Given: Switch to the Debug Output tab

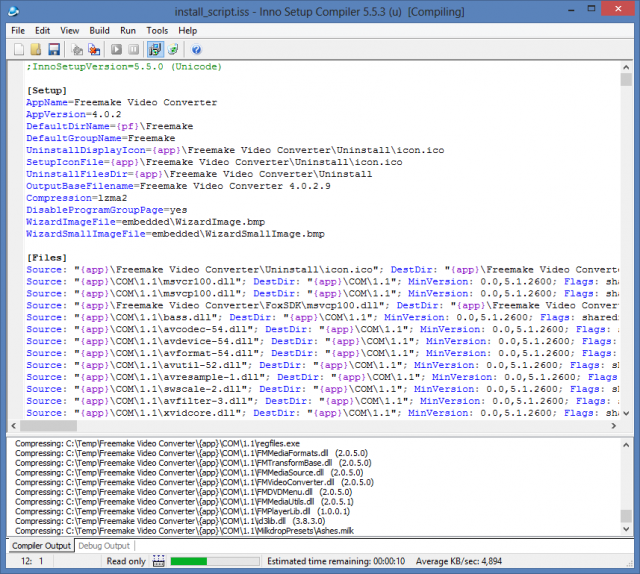Looking at the screenshot, I should (x=105, y=546).
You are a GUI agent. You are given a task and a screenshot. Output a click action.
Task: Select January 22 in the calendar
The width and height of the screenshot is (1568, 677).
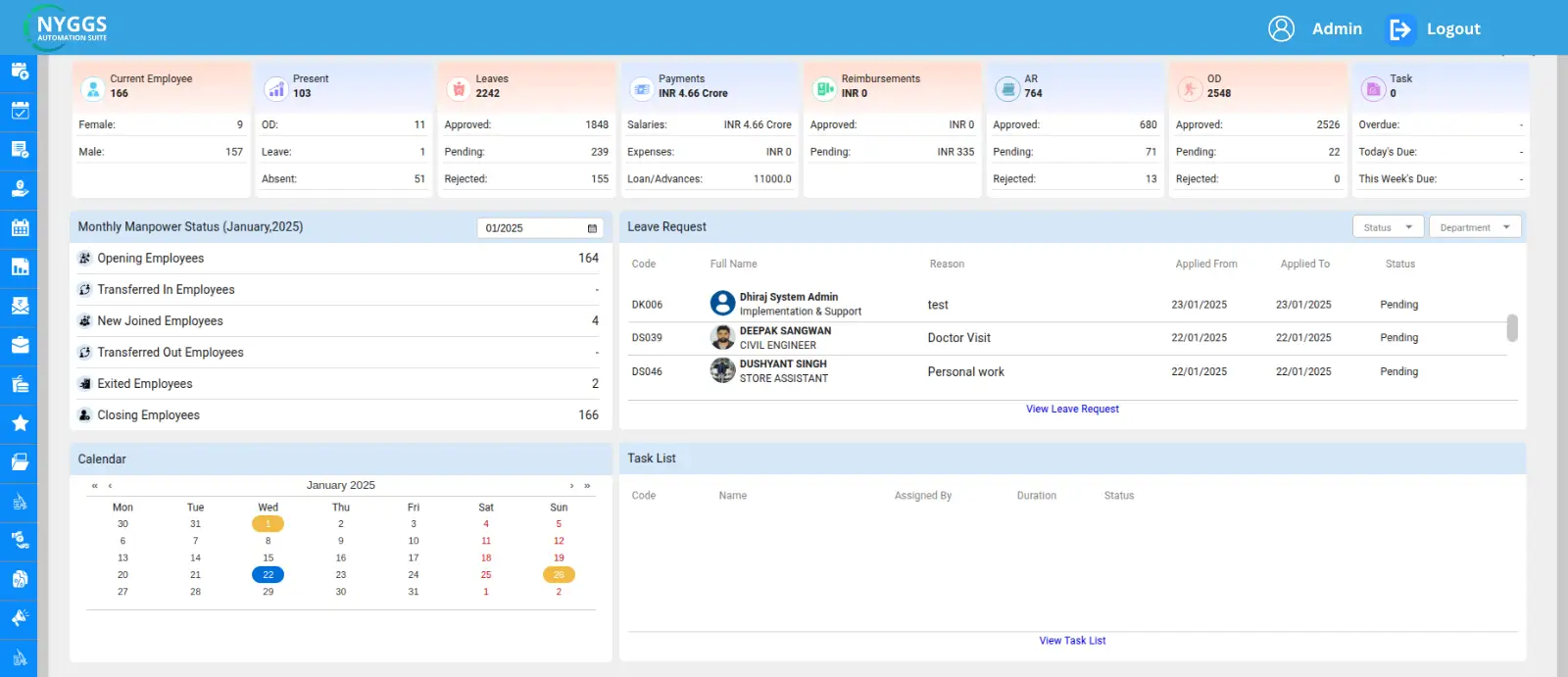click(x=268, y=575)
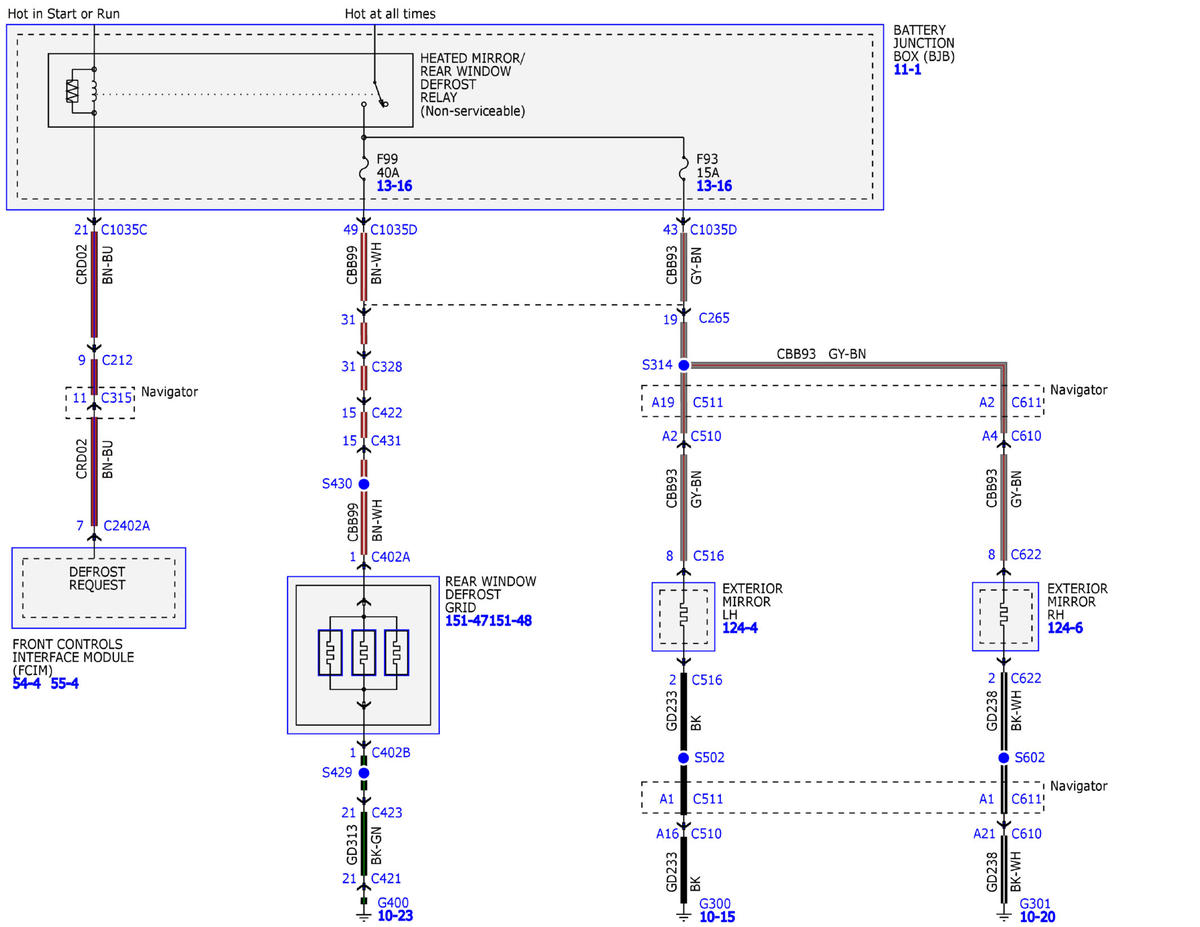Click the S502 splice dot
The width and height of the screenshot is (1200, 927).
(684, 758)
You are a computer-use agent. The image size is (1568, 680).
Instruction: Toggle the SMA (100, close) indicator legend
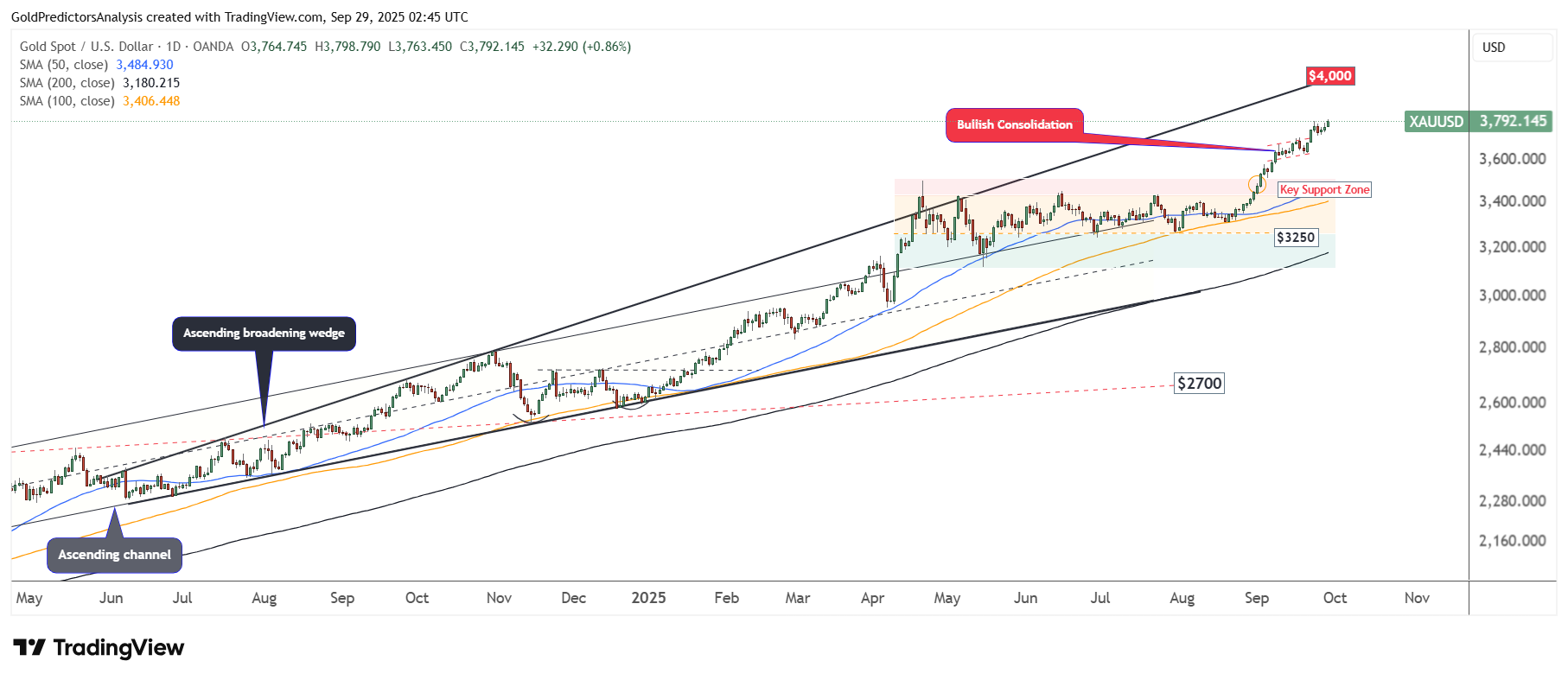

------------------------------------------------------------------------

PROBLEM TO WORK ON: Everything from the first line of the entries through the line that contains "You are a computer-use" is to be reproduced exactly, except the pictures.

EXPECTED ANSWER:
Given: Switch to the Debug Output tab

Looking at the screenshot, I should (x=105, y=546).
You are a GUI agent. You are given a task and a screenshot. Output a click action.
Task: Select January 22 in the calendar
The width and height of the screenshot is (1568, 677).
click(x=268, y=575)
Click the S502 splice dot
The width and height of the screenshot is (1200, 927).
(684, 758)
You are a computer-use agent. The image size is (1568, 680).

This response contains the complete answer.